The CD is superbly produced, as to be expected by the BBC. It has a musical theme, but it is not the one we all recall from the TV series. In fact, for the sake of the nostalgic audiences it is best to keep in mind that this isn't an audio track from the TV series or intended to be. It's a new collection of Paddington stories. Having said this Hordern does far more than simply introduce the stories as detailed in the CD's blurb. He is best described as the narrator with the rest of the cast filling in for whenever a character speaks. For those of us who enjoyed the whole story, characters and all, being told by Hordern this will take something away from the experience. However, if this is a quibble I think it is a very small one and beside it is worth remembering who this is really produced for: your children!
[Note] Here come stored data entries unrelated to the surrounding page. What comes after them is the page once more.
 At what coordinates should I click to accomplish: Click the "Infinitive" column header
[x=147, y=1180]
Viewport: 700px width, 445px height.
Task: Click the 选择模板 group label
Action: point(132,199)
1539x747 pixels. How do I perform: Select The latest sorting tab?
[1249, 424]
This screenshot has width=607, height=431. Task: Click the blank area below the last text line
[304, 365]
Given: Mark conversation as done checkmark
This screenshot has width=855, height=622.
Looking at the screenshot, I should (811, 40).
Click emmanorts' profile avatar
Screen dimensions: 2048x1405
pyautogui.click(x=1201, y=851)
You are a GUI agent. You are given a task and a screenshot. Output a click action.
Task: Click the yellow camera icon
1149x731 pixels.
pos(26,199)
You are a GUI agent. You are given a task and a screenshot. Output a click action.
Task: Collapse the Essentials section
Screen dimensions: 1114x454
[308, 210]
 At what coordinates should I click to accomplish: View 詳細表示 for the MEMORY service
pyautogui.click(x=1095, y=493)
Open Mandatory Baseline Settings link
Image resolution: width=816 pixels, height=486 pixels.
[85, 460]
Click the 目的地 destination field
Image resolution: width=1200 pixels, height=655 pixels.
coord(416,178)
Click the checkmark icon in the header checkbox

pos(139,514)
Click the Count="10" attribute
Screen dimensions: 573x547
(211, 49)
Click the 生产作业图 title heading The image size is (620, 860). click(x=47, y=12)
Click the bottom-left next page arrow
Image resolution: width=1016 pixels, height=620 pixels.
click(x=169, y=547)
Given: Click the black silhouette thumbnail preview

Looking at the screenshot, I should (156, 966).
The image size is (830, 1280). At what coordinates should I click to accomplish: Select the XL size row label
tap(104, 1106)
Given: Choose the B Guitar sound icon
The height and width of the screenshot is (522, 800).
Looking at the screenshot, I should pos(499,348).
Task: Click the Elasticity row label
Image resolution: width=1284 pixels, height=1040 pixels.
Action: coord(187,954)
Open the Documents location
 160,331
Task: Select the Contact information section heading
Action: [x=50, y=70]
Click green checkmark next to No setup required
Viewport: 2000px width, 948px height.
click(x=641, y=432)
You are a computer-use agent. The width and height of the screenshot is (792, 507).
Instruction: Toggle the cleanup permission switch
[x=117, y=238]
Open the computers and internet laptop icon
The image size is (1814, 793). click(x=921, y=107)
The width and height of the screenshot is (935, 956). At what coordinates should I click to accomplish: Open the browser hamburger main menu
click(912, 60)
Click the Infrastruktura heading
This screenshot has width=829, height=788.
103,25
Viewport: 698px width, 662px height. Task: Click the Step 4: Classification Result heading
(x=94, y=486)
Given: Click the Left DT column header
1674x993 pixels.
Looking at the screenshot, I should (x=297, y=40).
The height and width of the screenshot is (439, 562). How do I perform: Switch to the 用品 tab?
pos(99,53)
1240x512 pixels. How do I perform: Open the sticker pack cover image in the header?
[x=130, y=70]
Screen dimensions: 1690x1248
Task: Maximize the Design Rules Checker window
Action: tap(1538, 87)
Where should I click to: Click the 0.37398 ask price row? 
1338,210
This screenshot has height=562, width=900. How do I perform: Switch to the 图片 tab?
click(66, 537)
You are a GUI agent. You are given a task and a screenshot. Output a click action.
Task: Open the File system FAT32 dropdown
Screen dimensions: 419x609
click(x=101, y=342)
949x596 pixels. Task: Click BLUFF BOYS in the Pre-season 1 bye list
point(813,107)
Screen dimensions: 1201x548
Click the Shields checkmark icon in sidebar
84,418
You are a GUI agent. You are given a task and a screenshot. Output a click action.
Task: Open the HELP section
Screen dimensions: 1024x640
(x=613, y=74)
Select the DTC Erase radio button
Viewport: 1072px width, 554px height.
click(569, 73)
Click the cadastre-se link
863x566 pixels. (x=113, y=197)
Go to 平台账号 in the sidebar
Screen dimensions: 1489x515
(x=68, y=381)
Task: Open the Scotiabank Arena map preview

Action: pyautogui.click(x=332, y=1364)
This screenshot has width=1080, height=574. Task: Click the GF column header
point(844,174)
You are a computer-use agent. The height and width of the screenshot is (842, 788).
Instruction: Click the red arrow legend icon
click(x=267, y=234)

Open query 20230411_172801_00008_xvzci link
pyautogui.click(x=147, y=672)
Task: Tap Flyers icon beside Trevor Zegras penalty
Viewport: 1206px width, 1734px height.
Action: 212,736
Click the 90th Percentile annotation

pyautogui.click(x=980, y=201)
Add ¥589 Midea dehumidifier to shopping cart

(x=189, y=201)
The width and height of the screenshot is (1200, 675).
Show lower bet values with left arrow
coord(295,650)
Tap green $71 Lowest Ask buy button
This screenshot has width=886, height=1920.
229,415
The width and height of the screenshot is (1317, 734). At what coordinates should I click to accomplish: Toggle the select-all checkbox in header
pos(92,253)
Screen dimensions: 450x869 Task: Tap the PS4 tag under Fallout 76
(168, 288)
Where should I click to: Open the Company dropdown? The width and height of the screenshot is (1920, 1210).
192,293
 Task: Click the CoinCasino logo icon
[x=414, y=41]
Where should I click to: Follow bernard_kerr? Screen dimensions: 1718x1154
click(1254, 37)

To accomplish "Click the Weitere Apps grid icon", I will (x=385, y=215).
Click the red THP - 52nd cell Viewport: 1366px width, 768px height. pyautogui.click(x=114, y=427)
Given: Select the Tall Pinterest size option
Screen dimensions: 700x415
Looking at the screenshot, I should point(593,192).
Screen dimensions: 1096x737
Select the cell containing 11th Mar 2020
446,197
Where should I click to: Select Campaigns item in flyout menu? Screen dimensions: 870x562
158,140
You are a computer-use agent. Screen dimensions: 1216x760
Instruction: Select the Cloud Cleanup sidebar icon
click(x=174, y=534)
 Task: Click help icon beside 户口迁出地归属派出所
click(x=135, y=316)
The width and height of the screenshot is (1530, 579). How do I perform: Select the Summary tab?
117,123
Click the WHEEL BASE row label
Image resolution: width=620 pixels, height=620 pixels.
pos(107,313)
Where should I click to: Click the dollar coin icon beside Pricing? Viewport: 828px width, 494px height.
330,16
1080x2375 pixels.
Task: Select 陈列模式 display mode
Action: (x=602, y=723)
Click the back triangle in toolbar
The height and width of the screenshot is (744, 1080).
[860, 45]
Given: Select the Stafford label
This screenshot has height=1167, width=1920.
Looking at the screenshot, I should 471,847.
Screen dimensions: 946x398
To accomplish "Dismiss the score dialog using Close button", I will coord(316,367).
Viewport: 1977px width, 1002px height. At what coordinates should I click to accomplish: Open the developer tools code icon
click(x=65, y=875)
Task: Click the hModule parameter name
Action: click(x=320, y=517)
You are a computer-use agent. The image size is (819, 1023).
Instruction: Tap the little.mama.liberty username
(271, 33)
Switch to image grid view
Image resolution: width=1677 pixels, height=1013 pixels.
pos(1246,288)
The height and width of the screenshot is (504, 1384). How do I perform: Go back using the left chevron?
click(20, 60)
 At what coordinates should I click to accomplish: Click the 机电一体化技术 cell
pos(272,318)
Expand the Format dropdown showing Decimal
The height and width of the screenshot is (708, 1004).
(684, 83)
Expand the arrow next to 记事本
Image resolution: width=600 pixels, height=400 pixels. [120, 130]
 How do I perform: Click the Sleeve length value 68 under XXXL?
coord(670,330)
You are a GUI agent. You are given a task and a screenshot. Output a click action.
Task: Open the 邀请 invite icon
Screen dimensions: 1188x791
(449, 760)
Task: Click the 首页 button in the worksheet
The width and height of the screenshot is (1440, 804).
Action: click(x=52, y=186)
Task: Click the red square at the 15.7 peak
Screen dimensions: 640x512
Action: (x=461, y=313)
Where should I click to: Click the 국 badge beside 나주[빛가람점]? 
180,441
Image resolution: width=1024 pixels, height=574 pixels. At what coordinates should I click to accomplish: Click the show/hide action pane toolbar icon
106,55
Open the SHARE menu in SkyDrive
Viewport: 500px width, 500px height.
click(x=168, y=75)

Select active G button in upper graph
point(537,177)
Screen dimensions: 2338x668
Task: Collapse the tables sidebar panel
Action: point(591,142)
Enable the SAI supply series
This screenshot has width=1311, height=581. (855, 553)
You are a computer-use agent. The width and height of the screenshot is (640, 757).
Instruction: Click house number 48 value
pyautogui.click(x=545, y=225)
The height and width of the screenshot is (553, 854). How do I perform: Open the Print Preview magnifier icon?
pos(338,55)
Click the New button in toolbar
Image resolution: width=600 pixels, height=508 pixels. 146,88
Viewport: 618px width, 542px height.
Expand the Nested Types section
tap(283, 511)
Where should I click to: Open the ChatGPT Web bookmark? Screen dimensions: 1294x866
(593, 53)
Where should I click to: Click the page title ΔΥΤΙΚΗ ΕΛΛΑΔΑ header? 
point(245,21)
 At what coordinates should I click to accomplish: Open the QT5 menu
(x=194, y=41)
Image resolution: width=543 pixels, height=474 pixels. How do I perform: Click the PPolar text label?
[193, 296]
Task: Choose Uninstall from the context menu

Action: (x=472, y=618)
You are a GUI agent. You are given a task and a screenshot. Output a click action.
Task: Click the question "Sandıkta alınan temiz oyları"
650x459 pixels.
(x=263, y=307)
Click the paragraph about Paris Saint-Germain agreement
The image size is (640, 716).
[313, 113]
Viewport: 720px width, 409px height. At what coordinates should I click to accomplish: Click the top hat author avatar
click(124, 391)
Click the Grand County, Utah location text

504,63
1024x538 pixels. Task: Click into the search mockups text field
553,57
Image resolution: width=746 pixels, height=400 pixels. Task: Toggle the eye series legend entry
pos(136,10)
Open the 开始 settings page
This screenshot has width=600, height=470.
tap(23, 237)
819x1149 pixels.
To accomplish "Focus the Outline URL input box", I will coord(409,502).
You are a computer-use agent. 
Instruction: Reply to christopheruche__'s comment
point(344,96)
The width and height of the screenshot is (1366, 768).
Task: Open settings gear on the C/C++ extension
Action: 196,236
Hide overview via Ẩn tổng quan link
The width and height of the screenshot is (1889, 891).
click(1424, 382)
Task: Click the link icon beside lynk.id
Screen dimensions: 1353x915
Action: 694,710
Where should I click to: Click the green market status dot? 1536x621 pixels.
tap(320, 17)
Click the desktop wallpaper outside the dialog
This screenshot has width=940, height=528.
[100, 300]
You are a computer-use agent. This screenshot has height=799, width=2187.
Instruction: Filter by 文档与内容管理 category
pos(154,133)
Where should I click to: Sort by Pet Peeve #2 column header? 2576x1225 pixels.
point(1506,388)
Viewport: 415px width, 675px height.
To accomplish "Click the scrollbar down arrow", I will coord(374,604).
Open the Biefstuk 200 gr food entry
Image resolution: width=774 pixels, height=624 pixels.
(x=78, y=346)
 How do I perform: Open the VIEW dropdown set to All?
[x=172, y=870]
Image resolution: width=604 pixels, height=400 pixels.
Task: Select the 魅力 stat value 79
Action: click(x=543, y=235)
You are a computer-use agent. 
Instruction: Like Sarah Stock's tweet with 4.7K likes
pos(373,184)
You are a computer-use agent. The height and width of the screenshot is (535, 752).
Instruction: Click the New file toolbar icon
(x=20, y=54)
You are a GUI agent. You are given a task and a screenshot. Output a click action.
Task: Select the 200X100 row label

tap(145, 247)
The child audience will be a large but acquired one. I doubt it will be as big as it was during the franchises various peaks. The stories go move a fast enough pace not to bore the listener. There is mild peril although nothing is truly epic in a Paddington story. This is part of the cosy and gentle appeal of the stories. Mind you, the stories are not without slight reality checks - well as much reality as you can add to a children's short story about an anthropomorphized bear that is accepted into society without a blink. The first story features a dodgy photographer and the last story shows us just how hard up Paddington really is.
Only the most cynical or very sad of the nostalgic adult crowd and the most demanding of children will be disappointed with the whole CD.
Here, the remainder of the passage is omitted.